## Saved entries
-=-=-=-=-

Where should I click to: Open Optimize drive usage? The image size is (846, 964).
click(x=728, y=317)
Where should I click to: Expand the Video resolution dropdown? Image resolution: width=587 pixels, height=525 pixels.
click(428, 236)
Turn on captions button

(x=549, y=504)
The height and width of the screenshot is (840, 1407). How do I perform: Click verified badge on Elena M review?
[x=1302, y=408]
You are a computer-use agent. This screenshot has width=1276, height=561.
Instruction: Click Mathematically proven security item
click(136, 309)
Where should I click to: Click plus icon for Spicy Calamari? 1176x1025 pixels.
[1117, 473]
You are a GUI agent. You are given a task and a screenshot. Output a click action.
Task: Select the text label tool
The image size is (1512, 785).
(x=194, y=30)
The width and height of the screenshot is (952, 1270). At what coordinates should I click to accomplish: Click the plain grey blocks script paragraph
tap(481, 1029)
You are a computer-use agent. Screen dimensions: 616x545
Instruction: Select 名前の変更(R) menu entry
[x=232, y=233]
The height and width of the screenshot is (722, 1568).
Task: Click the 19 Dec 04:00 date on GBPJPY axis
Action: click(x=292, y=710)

-=-=-=-=-

## What you need to do
Across the data, find each line that has "computer" in it and copy that line.

## Answer space
You are a computer-use agent. This screenshot has width=1276, height=561.
You are a computer-use agent. Screen dimensions: 616x545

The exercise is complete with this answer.